On TikTok, everything feels immersive, screen-less.

I am in Person A’s bedroom watching them try on clothes. In person B’s kitchen watching them make a coffee. In Person C’s living room listening to them talk about their dying plants. They may have shot these clips over and over again, rehearsed their movements, scripted the friendly chat, but the very ordinary production [and] quality limits my conscious awareness of that.

The creator on TikTok feels like an everygirl– just like me. She has an apartment, like me. She wakes up everyday at 5am, like me. She has these picture-perfect daily moments, like me– or the me I would be if I would get my shit together and be ‘that girl.’ 

Tiktok, somehow, erodes that awareness that the people on the other side are creators. These are people whose livelihoods is creating  entertaining or informative bits of content. We are not the same.

The dichotomy further disappears when the everyday user also feels as though, because they are so like the creator, they too must organically capture picture perfect moments, casually walk 10,000 steps every day.
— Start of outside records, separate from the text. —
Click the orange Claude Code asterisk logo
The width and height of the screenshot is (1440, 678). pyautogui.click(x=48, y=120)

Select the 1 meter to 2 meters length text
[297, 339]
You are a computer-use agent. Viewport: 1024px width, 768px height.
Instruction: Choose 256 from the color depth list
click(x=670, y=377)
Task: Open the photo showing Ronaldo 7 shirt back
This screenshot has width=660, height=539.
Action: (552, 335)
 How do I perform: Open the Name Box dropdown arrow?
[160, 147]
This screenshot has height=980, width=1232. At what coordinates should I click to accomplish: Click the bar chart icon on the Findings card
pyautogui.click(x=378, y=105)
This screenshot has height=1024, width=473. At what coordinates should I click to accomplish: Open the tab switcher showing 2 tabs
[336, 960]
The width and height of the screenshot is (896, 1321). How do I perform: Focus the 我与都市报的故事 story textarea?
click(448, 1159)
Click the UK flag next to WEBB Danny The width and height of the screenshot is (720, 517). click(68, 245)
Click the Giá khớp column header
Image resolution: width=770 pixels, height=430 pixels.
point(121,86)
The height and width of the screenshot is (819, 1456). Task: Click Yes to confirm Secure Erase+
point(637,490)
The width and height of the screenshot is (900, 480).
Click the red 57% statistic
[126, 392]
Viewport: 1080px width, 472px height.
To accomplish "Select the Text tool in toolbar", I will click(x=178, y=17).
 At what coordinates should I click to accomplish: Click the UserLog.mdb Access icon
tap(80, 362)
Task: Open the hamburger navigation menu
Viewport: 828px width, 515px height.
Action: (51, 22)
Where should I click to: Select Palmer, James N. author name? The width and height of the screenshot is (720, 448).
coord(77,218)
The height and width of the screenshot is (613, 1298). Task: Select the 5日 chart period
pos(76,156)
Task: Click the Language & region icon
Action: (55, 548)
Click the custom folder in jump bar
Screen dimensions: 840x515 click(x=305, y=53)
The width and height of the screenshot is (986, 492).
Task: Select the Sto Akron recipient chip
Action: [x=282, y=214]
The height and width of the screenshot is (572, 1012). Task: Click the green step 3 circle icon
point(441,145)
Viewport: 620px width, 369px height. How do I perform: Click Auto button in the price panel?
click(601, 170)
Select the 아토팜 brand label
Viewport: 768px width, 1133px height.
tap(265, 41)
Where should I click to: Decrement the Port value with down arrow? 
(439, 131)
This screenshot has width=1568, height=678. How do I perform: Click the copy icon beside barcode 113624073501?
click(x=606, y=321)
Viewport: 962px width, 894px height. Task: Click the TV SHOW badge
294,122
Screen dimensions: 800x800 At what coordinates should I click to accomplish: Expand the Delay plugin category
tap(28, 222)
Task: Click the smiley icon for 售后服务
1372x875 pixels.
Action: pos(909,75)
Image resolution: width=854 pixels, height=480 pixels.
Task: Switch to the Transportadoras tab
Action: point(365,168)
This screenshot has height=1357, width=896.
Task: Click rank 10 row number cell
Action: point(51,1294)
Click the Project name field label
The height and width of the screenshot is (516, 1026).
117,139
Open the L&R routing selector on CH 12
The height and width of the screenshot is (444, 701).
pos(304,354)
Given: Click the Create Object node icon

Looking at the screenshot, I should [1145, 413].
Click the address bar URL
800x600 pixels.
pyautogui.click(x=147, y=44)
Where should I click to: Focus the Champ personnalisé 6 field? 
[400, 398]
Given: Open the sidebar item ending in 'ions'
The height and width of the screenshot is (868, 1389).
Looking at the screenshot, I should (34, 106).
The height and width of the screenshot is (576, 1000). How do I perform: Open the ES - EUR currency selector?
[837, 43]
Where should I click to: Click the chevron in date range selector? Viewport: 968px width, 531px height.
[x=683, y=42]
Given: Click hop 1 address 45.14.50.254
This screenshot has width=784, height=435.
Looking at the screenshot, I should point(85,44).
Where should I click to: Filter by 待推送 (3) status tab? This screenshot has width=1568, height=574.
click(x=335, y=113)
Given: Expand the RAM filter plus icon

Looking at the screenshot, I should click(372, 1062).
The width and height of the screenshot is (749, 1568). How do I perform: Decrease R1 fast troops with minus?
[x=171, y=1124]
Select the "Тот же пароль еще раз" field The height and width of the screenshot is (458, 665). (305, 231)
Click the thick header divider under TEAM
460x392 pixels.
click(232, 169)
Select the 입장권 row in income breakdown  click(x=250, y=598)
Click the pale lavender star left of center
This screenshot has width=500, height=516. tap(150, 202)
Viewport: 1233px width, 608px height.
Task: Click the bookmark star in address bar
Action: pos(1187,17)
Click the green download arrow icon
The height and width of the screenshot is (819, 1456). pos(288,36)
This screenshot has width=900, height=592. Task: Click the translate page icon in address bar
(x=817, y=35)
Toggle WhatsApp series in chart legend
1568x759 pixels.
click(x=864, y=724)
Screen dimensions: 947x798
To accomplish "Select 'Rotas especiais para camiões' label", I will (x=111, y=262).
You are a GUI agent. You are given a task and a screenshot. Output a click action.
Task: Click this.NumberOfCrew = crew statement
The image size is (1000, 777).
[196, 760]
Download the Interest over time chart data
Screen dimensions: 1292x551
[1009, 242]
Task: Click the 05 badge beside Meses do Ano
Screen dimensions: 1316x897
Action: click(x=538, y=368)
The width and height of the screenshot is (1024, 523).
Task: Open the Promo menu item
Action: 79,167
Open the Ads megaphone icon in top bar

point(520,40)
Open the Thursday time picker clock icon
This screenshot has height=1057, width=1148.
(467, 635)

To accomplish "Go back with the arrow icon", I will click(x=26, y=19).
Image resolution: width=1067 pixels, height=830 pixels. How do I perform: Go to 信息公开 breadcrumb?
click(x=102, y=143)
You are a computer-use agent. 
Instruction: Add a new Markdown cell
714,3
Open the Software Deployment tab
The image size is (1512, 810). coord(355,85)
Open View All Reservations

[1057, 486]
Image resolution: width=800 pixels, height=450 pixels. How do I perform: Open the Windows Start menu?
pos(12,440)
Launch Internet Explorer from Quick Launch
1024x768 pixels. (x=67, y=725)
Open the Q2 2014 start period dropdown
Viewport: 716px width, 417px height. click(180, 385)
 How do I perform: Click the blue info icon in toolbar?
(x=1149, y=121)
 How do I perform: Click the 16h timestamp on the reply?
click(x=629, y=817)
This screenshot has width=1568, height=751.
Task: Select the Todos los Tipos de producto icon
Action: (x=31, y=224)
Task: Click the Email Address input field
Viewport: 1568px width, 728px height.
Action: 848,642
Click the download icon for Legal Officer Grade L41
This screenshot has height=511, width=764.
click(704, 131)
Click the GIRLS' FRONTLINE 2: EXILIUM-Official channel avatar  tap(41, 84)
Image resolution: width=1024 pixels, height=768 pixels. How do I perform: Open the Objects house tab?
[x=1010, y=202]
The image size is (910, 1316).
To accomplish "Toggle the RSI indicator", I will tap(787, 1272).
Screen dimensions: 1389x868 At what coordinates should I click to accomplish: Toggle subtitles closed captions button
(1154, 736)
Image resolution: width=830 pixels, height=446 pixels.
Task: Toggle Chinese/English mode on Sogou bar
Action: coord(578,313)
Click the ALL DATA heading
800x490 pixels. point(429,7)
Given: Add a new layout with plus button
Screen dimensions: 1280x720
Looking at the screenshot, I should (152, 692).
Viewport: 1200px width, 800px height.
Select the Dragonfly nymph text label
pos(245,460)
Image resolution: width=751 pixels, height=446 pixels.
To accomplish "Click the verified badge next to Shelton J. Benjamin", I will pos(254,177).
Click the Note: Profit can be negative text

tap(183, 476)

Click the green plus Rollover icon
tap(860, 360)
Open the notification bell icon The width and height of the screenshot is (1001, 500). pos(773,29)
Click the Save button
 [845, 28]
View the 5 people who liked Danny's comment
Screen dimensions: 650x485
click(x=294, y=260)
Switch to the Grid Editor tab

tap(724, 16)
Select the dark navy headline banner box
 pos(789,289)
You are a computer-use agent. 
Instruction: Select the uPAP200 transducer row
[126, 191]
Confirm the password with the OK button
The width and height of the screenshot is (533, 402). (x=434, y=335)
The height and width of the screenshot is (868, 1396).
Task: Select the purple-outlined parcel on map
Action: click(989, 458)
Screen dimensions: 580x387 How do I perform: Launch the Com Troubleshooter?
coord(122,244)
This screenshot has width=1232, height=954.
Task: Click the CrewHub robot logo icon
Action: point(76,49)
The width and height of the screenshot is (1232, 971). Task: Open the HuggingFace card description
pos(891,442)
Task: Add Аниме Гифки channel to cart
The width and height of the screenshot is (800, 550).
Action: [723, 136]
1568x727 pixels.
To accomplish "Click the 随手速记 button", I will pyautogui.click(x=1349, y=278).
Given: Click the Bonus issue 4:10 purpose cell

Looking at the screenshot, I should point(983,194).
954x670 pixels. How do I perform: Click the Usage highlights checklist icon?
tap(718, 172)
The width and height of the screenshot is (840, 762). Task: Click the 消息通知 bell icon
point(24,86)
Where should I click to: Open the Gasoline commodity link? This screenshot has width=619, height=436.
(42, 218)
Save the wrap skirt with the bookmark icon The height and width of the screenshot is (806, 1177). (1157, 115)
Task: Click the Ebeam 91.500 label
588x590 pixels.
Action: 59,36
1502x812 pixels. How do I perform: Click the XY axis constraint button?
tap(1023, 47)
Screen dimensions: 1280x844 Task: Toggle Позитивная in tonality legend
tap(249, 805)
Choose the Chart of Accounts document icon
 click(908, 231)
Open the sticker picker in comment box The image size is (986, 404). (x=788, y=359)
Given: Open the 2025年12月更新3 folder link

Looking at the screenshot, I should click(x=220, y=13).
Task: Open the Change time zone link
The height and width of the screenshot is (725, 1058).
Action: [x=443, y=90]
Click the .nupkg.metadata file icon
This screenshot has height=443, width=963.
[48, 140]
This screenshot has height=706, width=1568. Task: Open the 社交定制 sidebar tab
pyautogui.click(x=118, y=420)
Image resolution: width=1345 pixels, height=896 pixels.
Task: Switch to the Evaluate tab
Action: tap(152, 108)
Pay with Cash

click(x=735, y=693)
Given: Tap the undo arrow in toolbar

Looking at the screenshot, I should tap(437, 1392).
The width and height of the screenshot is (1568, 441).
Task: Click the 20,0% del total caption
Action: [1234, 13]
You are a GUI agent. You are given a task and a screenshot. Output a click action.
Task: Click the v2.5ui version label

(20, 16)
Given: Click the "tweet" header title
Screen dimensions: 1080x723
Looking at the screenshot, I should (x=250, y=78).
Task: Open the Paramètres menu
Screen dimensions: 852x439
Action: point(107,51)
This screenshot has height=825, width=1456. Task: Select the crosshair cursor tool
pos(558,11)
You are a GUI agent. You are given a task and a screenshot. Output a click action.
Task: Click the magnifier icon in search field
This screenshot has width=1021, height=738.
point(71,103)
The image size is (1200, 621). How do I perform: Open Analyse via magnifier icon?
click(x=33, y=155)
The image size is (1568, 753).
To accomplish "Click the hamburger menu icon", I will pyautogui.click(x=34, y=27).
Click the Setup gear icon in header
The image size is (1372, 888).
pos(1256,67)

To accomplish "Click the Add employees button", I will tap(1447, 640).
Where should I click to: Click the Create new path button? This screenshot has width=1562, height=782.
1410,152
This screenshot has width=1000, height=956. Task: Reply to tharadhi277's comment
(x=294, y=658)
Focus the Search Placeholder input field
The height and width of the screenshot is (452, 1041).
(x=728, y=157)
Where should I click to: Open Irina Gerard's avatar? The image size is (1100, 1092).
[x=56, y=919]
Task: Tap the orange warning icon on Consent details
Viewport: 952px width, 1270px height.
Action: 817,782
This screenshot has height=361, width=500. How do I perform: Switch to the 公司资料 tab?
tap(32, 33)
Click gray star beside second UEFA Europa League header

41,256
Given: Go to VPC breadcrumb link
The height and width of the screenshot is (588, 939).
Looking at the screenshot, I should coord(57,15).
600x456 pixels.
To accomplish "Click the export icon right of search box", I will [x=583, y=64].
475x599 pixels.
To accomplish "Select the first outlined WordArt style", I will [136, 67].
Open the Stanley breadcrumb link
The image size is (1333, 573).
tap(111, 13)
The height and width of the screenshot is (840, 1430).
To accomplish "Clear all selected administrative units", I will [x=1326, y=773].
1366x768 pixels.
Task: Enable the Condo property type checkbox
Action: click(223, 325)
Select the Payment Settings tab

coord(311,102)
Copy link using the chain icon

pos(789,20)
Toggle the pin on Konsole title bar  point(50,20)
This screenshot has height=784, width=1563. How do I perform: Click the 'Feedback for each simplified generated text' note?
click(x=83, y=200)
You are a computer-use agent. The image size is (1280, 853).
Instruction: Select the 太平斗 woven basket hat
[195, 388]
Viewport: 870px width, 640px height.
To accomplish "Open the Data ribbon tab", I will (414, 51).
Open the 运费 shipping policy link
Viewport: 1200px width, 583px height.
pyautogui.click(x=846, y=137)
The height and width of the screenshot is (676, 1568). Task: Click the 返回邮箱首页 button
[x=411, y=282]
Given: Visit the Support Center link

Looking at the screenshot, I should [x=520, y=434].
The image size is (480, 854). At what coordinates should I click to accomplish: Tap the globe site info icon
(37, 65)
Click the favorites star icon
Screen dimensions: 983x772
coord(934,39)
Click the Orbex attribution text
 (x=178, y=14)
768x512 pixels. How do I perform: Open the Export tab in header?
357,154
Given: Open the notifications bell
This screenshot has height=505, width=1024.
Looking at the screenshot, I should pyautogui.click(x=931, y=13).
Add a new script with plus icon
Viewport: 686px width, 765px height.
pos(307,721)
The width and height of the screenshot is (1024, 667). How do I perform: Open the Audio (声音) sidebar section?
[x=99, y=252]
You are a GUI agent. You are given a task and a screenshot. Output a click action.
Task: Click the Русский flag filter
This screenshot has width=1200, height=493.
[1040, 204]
It started to feel unsettling for me how commonplace it was to turn everything into an aesthetic, commodifying one’s everyday life, even for people for whom it wasn’t their job.

And it concerned me that people much younger than I am would feel this was the natural thing to do.

HARM REDUCTION ON TIKTOK

Many TikTok users decry the harm of the app: poor regulation of content for minors, the ease of disinformation. Many say it aggravates their anxiety and trashes their attention span.  The laser-sharp prediction of the algorithm turns the app into a complete time suck. For me, the format of its content and this almost invisible manufactured authenticity deeply unsettled me.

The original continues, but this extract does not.